Solutions considered

Looking forward to discussing further!

lrosenfield-uta commented 11 months ago

I do think that the use cases for the information that can be found in this dataset do not justify the privacy implications should such data be made publicly available. However, part of the benefit that I would hope to get out of GTFS-ride should it be adopted by my agency is the ability to use and develop tools to work with non-public datasets that can, because of the common format, be shared with other agencies. I am more hesitant to say rider_trip is of no use whatsoever for intra-agency purposes. If it were eliminated, I would hope to see some kind of standardized point-to-point trip propensity dataset.

A use case example: we are planning to split up a longer, regional route within our service area into two routes so that we can increase the frequency of the more heavily used northern portion of the route and split up our blocking to reduce operator travel time.
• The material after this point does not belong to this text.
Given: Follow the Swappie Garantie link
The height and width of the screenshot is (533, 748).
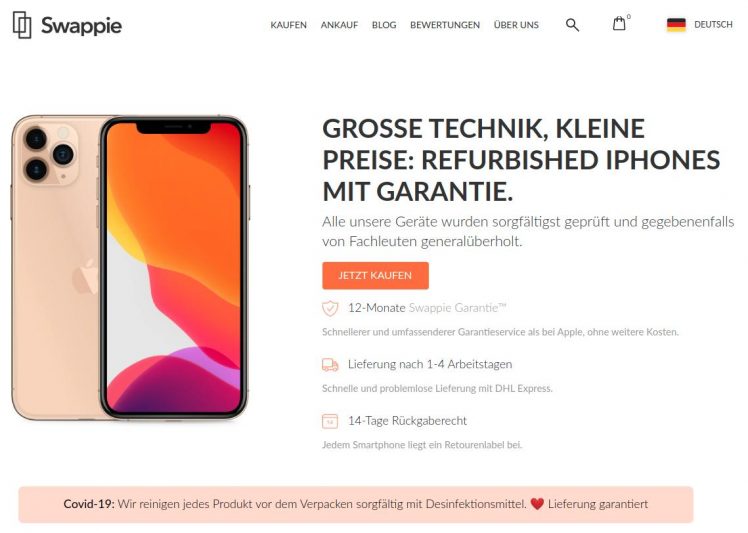Looking at the screenshot, I should click(x=457, y=308).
The planned split point is at a commuter rail station about halfway along the route.

I mock up the new service and run it through a publicly available comparison tool. The comparison tool uses the EFC and Point-in-Time survey data to identify that a substantial number of riders I'd assumed were transferring from commuter rail were actually traveling through the planned terminus, getting off at a transfer point three stops later, transferring to a cross-town route, and all arriving at a single employment center.

Instead of simply deviating the crosstown route to the commuter rail station, I propose extending the southern route to terminate at the employment center, and reduce the frequency of the crosstown route.

The way I see it there are two ways the information in this scenario would be usable:

I'd love to hear your thoughts.